Living with YSSF
I want to get serious for a moment in today’s post. A few days ago a friend confided something in me–something that she’s been living with now for almost twenty years and never told a soul. In her tenth grade humanities class, my friend received a paper back with the comment: “You’re a shining star in the Firmament.” This is from a licensed teaching professional; and not in some horrible public school system as described in a Republican debate, but right here in Brooklyn. Fellow Occupiers of Specialness, I have two thoughts on this.

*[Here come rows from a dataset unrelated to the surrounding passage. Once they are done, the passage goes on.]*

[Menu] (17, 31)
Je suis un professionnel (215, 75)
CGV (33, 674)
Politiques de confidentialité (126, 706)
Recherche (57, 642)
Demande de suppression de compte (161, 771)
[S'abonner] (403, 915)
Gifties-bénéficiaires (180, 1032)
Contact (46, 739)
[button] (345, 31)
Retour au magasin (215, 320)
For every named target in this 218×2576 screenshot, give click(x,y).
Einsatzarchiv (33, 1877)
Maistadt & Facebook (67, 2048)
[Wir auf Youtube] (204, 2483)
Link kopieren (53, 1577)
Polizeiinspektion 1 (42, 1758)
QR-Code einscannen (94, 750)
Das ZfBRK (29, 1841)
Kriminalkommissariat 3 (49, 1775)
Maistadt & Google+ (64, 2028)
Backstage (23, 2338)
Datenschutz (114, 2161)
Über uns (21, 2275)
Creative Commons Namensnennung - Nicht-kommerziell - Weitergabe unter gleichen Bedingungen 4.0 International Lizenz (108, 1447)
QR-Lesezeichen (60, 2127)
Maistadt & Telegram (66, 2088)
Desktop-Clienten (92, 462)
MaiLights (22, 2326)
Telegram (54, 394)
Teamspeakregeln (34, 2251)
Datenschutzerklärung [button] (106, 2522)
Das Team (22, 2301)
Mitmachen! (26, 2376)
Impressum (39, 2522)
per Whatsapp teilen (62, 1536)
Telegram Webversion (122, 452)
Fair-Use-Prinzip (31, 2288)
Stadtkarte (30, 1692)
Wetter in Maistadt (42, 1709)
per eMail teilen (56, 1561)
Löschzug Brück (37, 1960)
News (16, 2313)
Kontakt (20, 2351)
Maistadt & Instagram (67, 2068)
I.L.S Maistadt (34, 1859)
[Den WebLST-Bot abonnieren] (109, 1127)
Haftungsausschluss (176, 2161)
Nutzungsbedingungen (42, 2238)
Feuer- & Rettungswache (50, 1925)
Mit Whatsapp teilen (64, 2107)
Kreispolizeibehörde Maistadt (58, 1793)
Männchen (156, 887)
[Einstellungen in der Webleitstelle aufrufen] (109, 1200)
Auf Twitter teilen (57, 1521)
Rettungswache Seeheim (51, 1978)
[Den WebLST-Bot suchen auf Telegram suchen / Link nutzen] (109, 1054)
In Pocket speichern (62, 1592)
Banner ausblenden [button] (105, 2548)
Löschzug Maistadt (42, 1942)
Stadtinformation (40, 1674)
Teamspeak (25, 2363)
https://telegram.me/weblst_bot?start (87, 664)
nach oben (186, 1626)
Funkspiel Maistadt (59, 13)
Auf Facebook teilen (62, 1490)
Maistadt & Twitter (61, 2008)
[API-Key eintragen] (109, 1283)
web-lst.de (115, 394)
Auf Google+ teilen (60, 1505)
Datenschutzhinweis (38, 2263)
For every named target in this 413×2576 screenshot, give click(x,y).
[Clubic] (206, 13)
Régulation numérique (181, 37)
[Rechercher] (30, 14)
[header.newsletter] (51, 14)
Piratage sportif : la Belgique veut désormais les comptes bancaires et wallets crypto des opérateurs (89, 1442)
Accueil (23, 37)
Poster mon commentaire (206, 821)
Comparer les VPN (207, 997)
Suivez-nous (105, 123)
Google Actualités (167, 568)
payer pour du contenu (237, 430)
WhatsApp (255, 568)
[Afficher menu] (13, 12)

One, never have I been more in awe of my friend. Knowing this about her, I’m astonished that she doesn’t just lie in bed, looking up at her ceiling and crying “Why me?” over and over again. The fact that she’s a strong, mostly well-adjusted person is a tribute to her strength. Looking at her, you would never in a million years guess that she’s been battling YSSF (You’re a Star in the Firmament) for all of these years. Simply put, she is so, so brave.
Secondly, any teacher visiting this upon a high schooler, a girl whose only crime was signing up for a vaguely pretentious sounding and overly broad class titled “Humanities,” (and how was she to know at 16!), that teacher should quit this instant or be prosecuted to the fullest extent of the law. The clear singularity implied by the comment, the use of the Shakespearean “Firmament,” from Hamlet no less–Special Person #1–the connotations of other-worldly intelligence and future greatness. Oh YSSF, you are a cruel and cunning demon! Teachers for whom there’s still time, please take note: if you ever feel tempted to write such a thing on a student’s paper, vanquish the thought immediately. Instead, I provide five alternative comments to put on a well-written paper other than YSSF. Together, we can beat this thing. It won’t be easy, but with my friend as inspiration, we can make it so that one day, perhaps not too far off, our children will not even know what those four chilling letters once stood for. Today that seems unimaginable, but every journey starts with a list.
Here are Five Things to write on a Paper when you’re tempted to write YSSF:
1) You have done an adequate job on this particular paper. You are not special.
2) Congratulations. You picked some good quotes, fulfilled the length requirement, used some big words, and even thought of an awful title with a pun in it, like “Not Donne Yet: eternity and finality in Romantic Poetry, a new essay.”
3) You’re nothing. You’re pond scum. You are average, and even though you didn’t use Cliff’s Notes here, you might as well have, because your writing is generic and efficient. Yes, you fulfilled the assignment. Yes, I’m going to give you a decent grade. But don’t start contacting publishers just yet. You are going to have to do some serious soul searching if you even want to write the newsletter for the branding company you work for after college: Middling L.L.C.: fitting right in with everyone else since forever.
4) I got mild pleasure from where you wrote a, b, and c. I had to spit out from the distaste in my mouth, like eating the packet in the vitamin bottle that says “Do not Eat,” where you wrote x, y and z. Next time, do more of a, b and c. Do less of x, y and z. You are not special.
5) Anyone could have written this essay. No, I mean that literally. Anyone…could have written this essay. You used various combinations of letters from the English alphabet to make various words from the English language. You followed basic rules of grammar. You made up some ideas about the symbolism used in the work, and they may or may not be what the author intended. You had a thesis and followed it pedantically throughout your naive and oversimplified analysis. Anyone could have written this essay. You stink. But good effort.